Leet told us his story: Growing up in an all-white grade school, he had little interaction with the black community. His family owned a small business and when the marches started, he parents told him to keep a low profile. It wasn’t until he went away to college that he gained a new perspective on how he had been living. When he came home from school for winter break, his mother asked him to give their black maid a ride home. When she went to get in the back seat of the car, he told to her, “No, you can sit here, in the front seat.” To us, such a small act sounds obvious and trivial in the face of racial terror. But to the maid, it was a simple recognition of her humanity. And for Leet, it represented a change of heart and a challenge to the status quo.
We might not all be brave enough like Chaney, Goodman and Schwirmer to risk our lives. But sometimes even small acts can make a difference and demonstrate our values.
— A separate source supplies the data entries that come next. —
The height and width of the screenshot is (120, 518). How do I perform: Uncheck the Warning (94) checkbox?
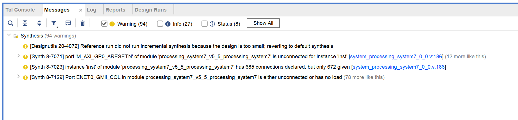pyautogui.click(x=104, y=24)
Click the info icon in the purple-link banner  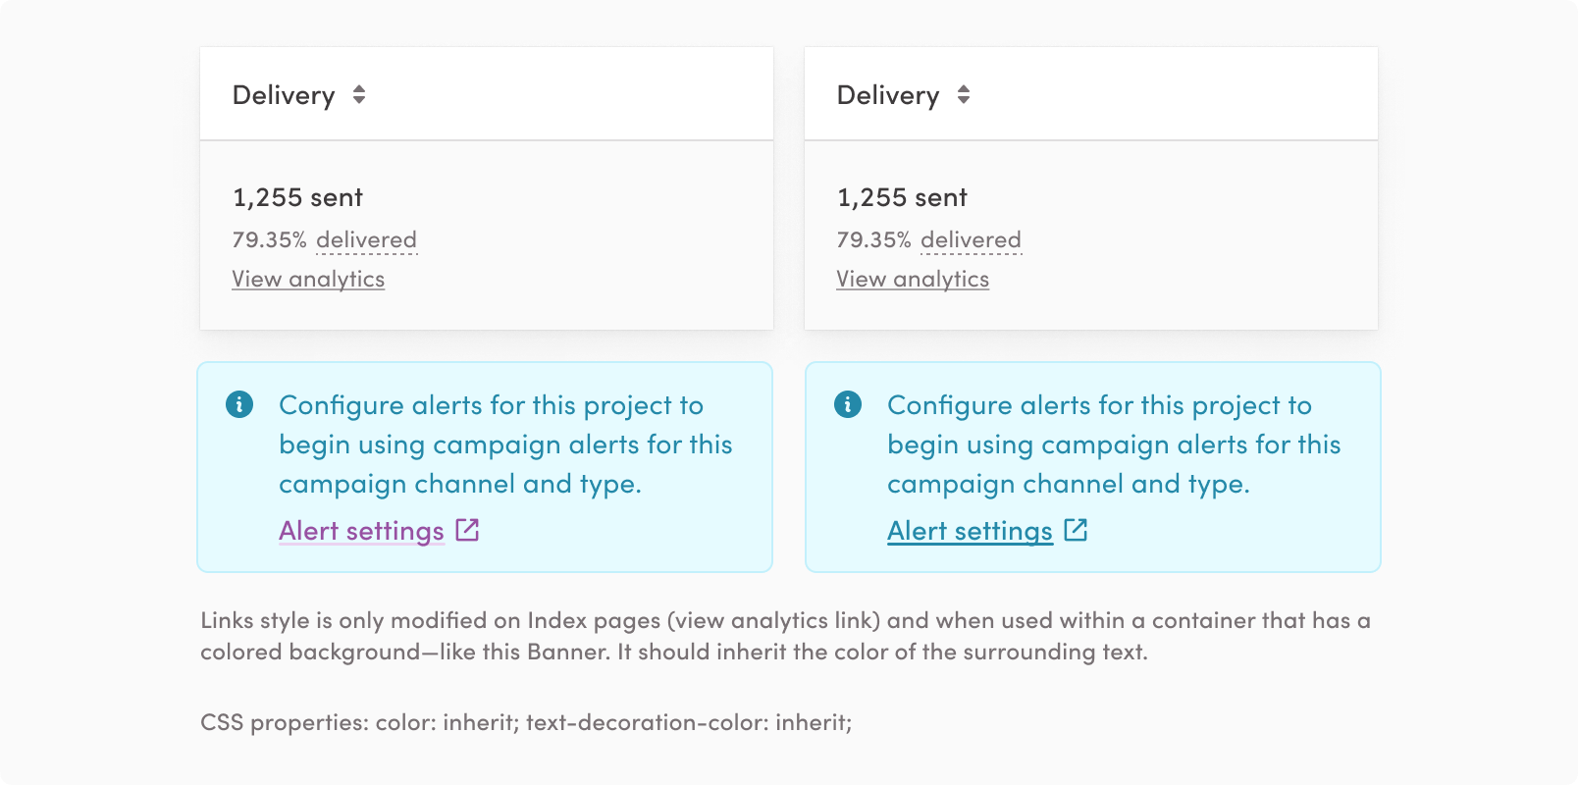point(239,404)
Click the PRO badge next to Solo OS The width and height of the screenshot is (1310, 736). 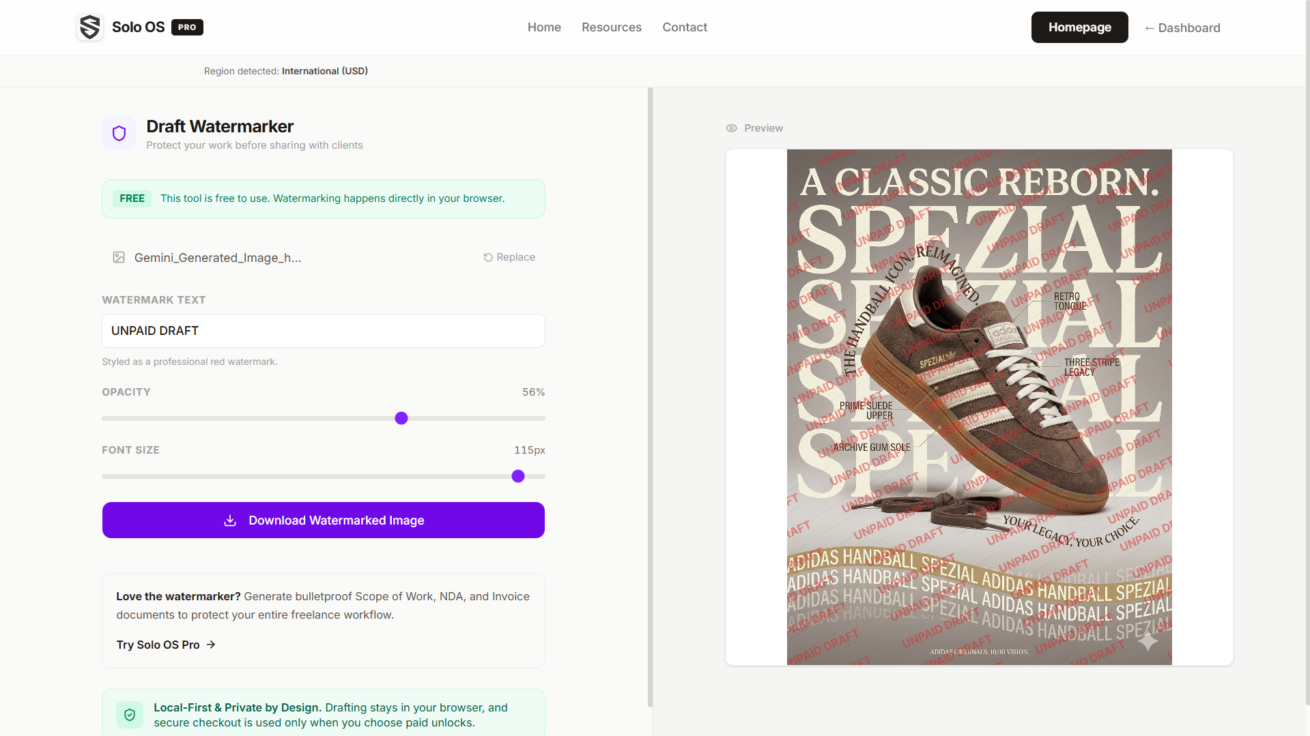(187, 27)
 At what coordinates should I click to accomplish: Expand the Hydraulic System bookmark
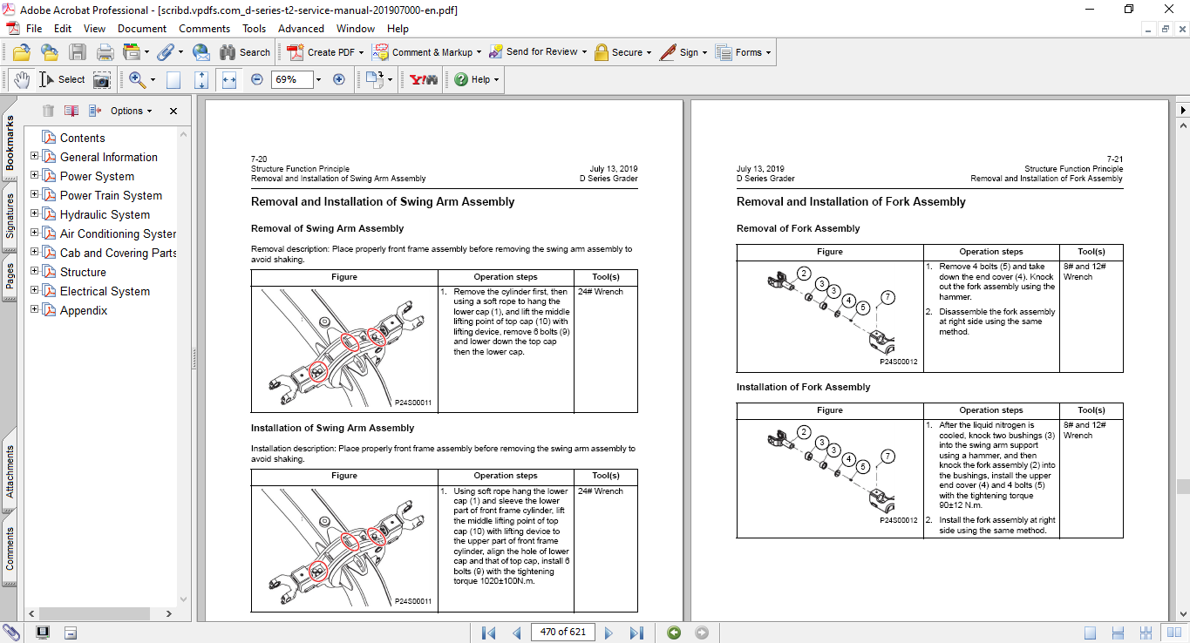[35, 214]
The Haggadah dedicated to the “Freedom Summer murders” asks participants to remember that they were once slaves and to “hold high the torch of liberty and rededicate themselves to the never-ending battle for freedom.” Most striking is its conclusion. At the end of the seder, we say, “Next year in Jerusalem.” This Hagaddah, however, changes the language and has everyone say, “L’shana haba b’nai chorim. Next year may we all be the children of freedom.” In other words, in this hagaddah, the seder ends with the recognition that people are still not free. It ends with the reality of injustice but with the hope of redemption. That was true in 1965 and it remains true today.
May the seder inspire us each in our own way to invite those who face discrimination to move up to the front seat to sit beside us.